DALLAS — As the rumblings of airline labor unrest and possible strikes grow louder, the average traveler wonders: Where did all this come from?
The answer is simple: It's that time.
Through the middle of the past decade, most major U.S. airlines forced their employees to accept new contracts that cut their wages, required more productivity and took away benefits, airline industry analysts say.
Now many of those contracts have come up for renegotiation, seemingly all at once. And even as airlines are trying to hold down expenses or cut deeper, employees want to get back some of what they surrendered under duress.
"What's kind of prompted this is the restructuring that occurred after (Sept. 11, 2001)," said William Swelbar, an industry analyst and consultant who sits on the board of Hawaiian Airlines' parent.
"Everyone's agreement was pretty much done at the same time," he said. "What is interesting is that as all the agreements were being done at the same time, companies agreed to have all the amendable dates converge. Not only intra-company, but the entire industry has all these agreements converging."
It's not that airline employees outside the United States are any happier, having endured their own concessions in recent years. British Airways flight attendants conducted two strikes in March; Lufthansa's pilots conducted a strike in February.
On Wednesday, the National Mediation Board scheduled more negotiating sessions between American Airlines and two unions that want to be released from mediation, according to an American Airlines official. If the board grants the request to end mediation, it will start a 30-day clock to a possible strike. Another union has been negotiating a new contract with American for more than three years.
All three unions — the Allied Pilots Association, the Association of Professional Flight Attendants and the Transport Workers Union — agreed to concessionary contracts seven years ago. All the contracts became amendable May 1, 2008.
At United Airlines, all the union contracts became amendable Jan. 1. Negotiations began a year ago, with no agreements yet. Continental Airlines' contracts with its pilots and mechanics became amendable at the end of 2008, and with its flight attendants at the end of 2009.

--

What you will do:
(A) Answer these questions from the article on airline labor unrest:
(i) In which month did British Airways flight attendants conduct two strikes?
(ii) On what date did the contracts of the three American Airlines unions become amendable?
(iii) When did all the union contracts at United Airlines become amendable?
(B) Give the part of the rows that opens with the line containing "Viewport: 864px width, 471px" and runs through the end of the rows as a JSON list of strings. Use one string per line, include both ends, and leave out blank lines.

--

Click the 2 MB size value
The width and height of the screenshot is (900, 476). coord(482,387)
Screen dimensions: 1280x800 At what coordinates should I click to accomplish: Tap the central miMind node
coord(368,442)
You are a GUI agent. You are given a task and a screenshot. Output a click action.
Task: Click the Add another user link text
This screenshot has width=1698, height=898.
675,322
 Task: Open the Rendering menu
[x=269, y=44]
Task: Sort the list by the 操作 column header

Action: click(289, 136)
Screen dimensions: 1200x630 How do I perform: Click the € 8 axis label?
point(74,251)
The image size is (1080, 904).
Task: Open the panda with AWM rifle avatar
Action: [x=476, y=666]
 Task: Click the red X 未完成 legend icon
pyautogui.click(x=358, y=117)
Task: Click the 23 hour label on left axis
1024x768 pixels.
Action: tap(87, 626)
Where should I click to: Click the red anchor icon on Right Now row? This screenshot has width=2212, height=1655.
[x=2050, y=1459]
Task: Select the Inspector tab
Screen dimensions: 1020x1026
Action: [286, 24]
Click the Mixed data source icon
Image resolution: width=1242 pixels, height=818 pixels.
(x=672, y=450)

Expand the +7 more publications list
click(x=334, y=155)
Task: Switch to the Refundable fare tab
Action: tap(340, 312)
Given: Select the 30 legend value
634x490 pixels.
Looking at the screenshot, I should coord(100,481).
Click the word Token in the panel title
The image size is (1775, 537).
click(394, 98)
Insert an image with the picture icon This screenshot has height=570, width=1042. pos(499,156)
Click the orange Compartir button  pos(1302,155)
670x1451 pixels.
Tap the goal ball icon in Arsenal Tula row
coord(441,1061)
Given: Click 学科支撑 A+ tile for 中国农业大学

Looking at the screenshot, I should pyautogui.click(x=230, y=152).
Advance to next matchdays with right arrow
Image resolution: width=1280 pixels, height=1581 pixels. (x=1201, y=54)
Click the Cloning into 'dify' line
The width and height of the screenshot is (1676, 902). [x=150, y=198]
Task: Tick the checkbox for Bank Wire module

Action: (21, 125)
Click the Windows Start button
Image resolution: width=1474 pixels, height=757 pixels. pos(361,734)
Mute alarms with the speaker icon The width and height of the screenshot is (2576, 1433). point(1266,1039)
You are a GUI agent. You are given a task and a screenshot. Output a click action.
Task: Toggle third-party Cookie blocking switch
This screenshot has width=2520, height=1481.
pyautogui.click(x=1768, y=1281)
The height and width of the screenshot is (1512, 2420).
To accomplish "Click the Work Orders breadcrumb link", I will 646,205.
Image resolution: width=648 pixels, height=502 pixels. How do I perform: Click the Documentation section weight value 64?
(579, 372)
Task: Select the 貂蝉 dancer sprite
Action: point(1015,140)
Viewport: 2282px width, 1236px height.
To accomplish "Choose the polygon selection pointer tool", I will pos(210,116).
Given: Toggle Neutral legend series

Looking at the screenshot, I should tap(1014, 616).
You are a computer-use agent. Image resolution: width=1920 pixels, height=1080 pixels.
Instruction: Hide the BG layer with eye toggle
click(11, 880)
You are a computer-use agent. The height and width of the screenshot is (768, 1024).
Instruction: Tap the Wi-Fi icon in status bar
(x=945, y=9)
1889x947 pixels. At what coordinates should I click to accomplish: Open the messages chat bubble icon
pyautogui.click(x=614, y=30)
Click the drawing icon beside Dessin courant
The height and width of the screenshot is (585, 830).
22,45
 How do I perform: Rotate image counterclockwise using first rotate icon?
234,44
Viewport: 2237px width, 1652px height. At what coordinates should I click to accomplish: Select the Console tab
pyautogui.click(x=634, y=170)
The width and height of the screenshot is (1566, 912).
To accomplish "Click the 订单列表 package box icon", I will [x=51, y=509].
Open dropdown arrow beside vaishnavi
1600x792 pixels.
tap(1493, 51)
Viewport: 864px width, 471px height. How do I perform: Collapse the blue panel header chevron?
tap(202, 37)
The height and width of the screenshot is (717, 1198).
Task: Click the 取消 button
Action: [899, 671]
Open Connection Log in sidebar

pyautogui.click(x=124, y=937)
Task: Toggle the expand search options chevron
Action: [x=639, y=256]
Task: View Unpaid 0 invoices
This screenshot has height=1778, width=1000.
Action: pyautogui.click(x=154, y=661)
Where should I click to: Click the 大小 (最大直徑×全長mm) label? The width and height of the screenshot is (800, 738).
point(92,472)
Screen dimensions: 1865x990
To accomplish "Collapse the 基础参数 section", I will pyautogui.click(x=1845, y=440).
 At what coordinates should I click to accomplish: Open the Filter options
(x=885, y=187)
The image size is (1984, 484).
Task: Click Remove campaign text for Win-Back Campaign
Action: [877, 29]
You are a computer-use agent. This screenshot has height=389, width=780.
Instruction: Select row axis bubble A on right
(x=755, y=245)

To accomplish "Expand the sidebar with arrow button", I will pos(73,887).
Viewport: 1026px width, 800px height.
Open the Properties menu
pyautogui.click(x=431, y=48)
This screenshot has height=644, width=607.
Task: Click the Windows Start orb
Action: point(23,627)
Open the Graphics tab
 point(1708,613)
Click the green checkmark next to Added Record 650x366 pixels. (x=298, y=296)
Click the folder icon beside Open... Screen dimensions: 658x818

--

Worked solutions:
(A)
(i) March
(ii) May 1, 2008
(iii) Jan. 1

(B)
[
  "Viewport: 864px width, 471px height. How do I perform: Collapse the blue panel header chevron?",
  "tap(202, 37)",
  "The height and width of the screenshot is (717, 1198).",
  "Task: Click the 取消 button",
  "Action: [899, 671]",
  "Open Connection Log in sidebar",
  "pyautogui.click(x=124, y=937)",
  "Task: Toggle the expand search options chevron",
  "Action: [x=639, y=256]",
  "Task: View Unpaid 0 invoices",
  "This screenshot has height=1778, width=1000.",
  "Action: pyautogui.click(x=154, y=661)",
  "Where should I click to: Click the 大小 (最大直徑×全長mm) label? The width and height of the screenshot is (800, 738).",
  "point(92,472)",
  "Screen dimensions: 1865x990",
  "To accomplish \"Collapse the 基础参数 section\", I will pyautogui.click(x=1845, y=440).",
  " At what coordinates should I click to accomplish: Open the Filter options",
  "(x=885, y=187)",
  "The image size is (1984, 484).",
  "Task: Click Remove campaign text for Win-Back Campaign",
  "Action: [877, 29]",
  "You are a computer-use agent. This screenshot has height=389, width=780.",
  "Instruction: Select row axis bubble A on right",
  "(x=755, y=245)",
  "To accomplish \"Expand the sidebar with arrow button\", I will pos(73,887).",
  "Viewport: 1026px width, 800px height.",
  "Open the Properties menu",
  "pyautogui.click(x=431, y=48)",
  "This screenshot has height=644, width=607.",
  "Task: Click the Windows Start orb",
  "Action: point(23,627)",
  "Open the Graphics tab",
  " point(1708,613)",
  "Click the green checkmark next to Added Record 650x366 pixels. (x=298, y=296)",
  "Click the folder icon beside Open... Screen dimensions: 658x818"
]